Along with renewable investments, the chief executives of some of the nation's largest investor-owned utilities are looking to underground transmission lines, nuclear and carbon capture as strategies to mitigate climate risk and address environmental, social and governance concerns by investors.
"I have long been a triple, bottom-line leader," PG&E Corp. CEO Patricia Poppe said during a panel discussion hosted Oct. 12 by S&P Global Ratings. "When I say that, I mean people, our planet and California's prosperity in the context of PG&E."
Poppe, who took the reins of the San Francisco-headquartered utility in early January, said she visited Paradise, Calif., during her first day on the job. In June 2020, PG&E Corp. utility subsidiary Pacific Gas and Electric Co. pleaded guilty to 84 counts of manslaughter after its equipment ignited the 2018 Camp Fire that destroyed the town of Paradise in Butte County, Calif.
Pacific Gas and Electric, known as PG&E, in July unveiled plans to bury about 10,000 miles of distribution lines to help prevent its power lines from triggering catastrophic and deadly wildfires, which also led to a $58 billion joint restructuring plan.
Poppe noted that PG&E has already committed to underground lines in Paradise and other parts of Butte County.
"I was able to see on that first day the efficiencies that we've gained in doing undergrounding more at scale than in the more traditional sense," Poppe said. "In this case, we were able to dramatically reduce the cost."
"[A]nd then, when I learned that we spend $1.4 billion a year in expense managing vegetation ... and yet there is still 8 million trees within strike distance of our lines, I realized that we were on the wrong path," the CEO said, adding that "undergrounding becomes the obvious solution."
Poppe said the capital program will allow PG&E to "spread the cost for customers, eliminate that vegetation management expense, or at least reduce it dramatically in the places where we do undergrounding, and have a more sustainable and safer energy delivery system."
"I think it of it as sort of the perfect triple, bottom-line solution," Poppe said. "We're able to make an investment that makes the system safer and save our customers from high bills they can't afford and we get to save their trees. So we're protecting our planet for the long haul."
Utilities also are funneling billions of dollars into cleaner energy resources, such as solar, wind and nuclear, while exploring new technologies.
"If we think about our strategy, it really is to continue the decarbonization that we've been on already," Portland General Electric Co.

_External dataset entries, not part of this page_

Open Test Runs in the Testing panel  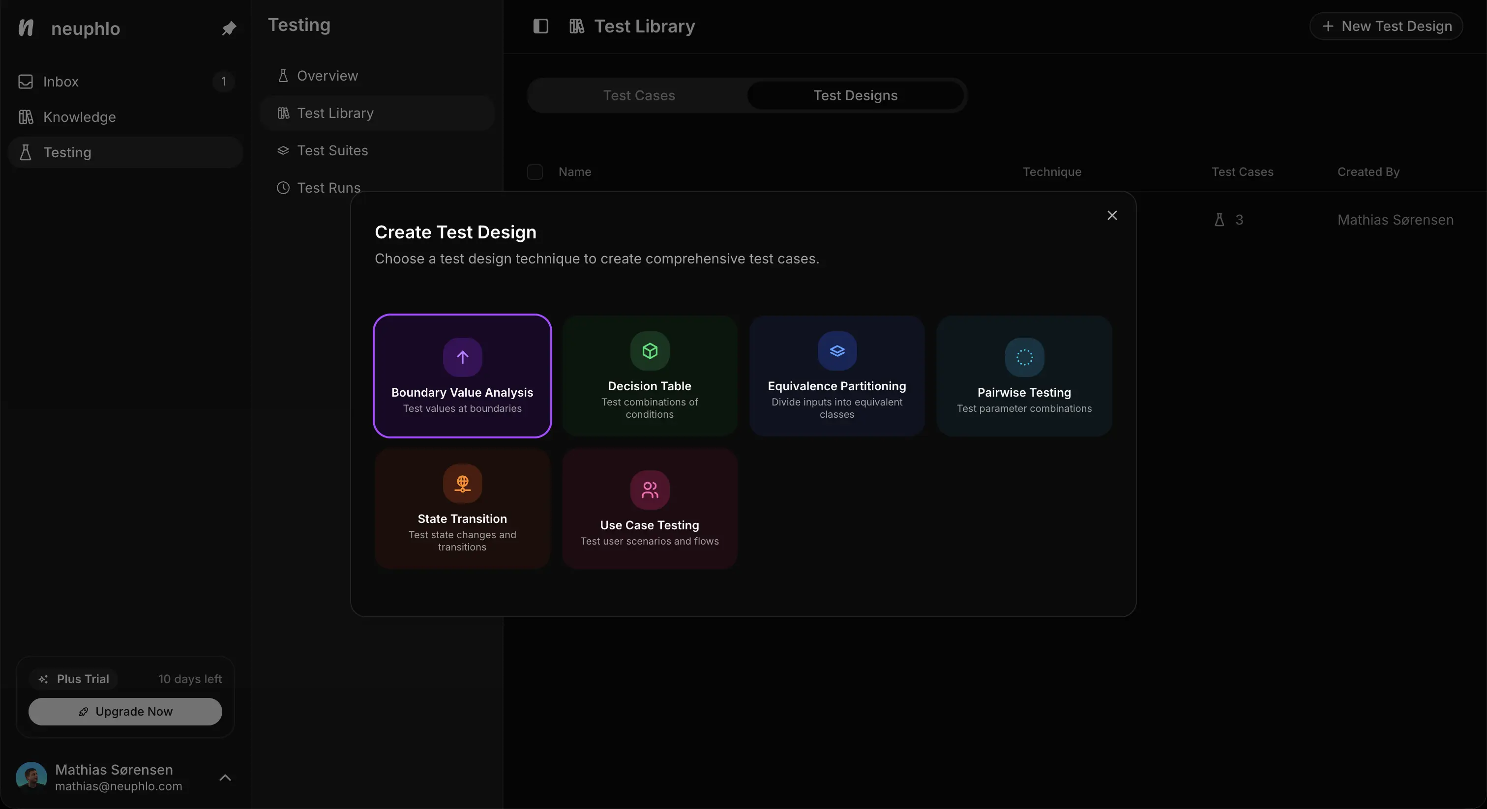tap(328, 188)
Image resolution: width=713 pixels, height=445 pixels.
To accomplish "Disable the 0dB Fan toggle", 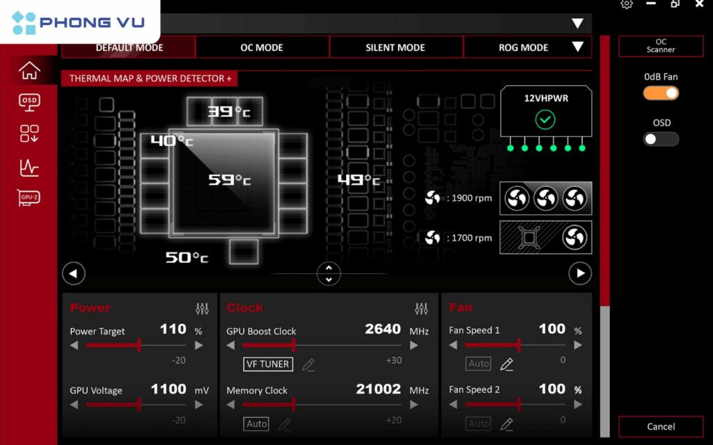I will point(660,92).
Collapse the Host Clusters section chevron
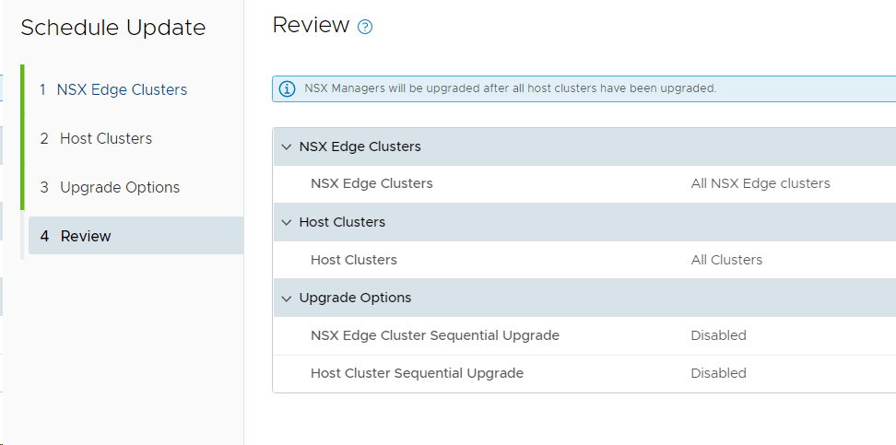 click(287, 222)
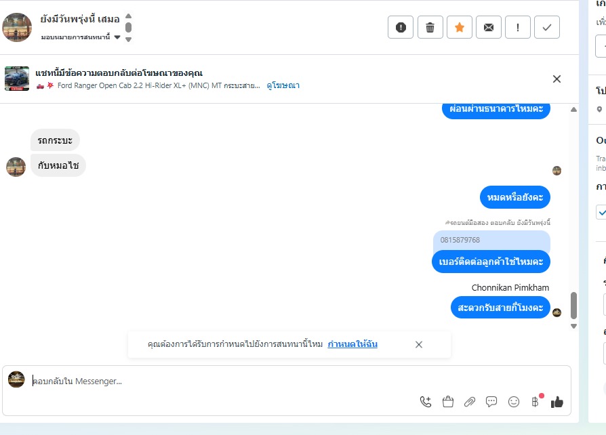The height and width of the screenshot is (435, 606).
Task: Mark as unread using envelope icon
Action: pyautogui.click(x=489, y=27)
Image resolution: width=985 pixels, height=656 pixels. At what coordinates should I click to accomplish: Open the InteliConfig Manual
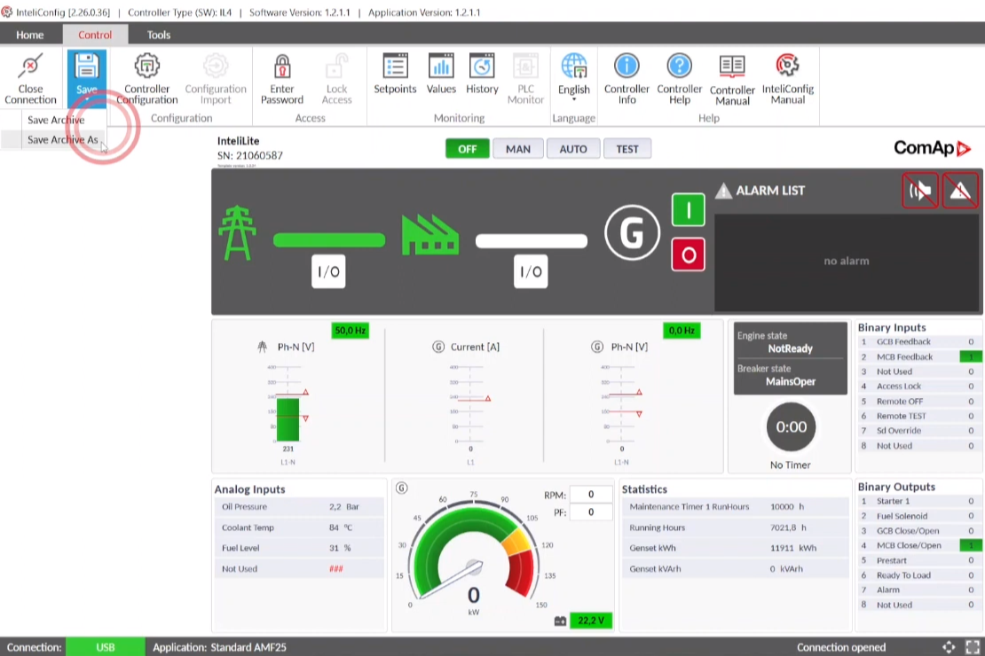click(x=787, y=67)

President and CEO Maria Pope said, adding that about 50% of the utility's energy mix comes from hydroelectric generation, wind and solar resources. "We're also working on electrifying our overall economy. It's very clear that the state of Oregon wants the utility and Portland General to be focused on helping other industries as well as the transportation sector with their decarbonization goals."
Oregon's new 100% Clean Energy for All law requires the state's investor-owned electric utilities to eliminate greenhouse gas emissions by 2040.
Southern Co. and its investors are zeroed in on the completion of the over-budget and delayed Alvin W. Vogtle Nuclear Plant expansion.
"I look forward to the time where we don't have the big event risk at Southern," Chairman, President and CEO Thomas Fanning said. "I can now see the light at the end of the tunnel."
Completion of the Vogtle project is also expected to boost the company's decarbonization plans, which also entail looking at carbon capture, hydrogen, end-use technologies and direct air capture, Fanning said.
Meanwhile, Dominion Energy Inc. sees nuclear relicensing and its proposed 2,640-MW Virginia Beach Offshore Wind Project as keys to its plan to achieve net-zero carbon dioxide and methane emissions by 2050.
"[Offshore wind] is the best investment for our customers ... because it decarbonizes at the scale that is going to be essential to build generation at scale," Dominion Chairman, President and CEO Robert Blue said.
Blue defended the company's natural gas portfolio and specifically the strategic importance of its gas distribution business.
"If we were going to write off the gas grid, you think about the reliability and resiliency impacts that would have for our country," Blue said.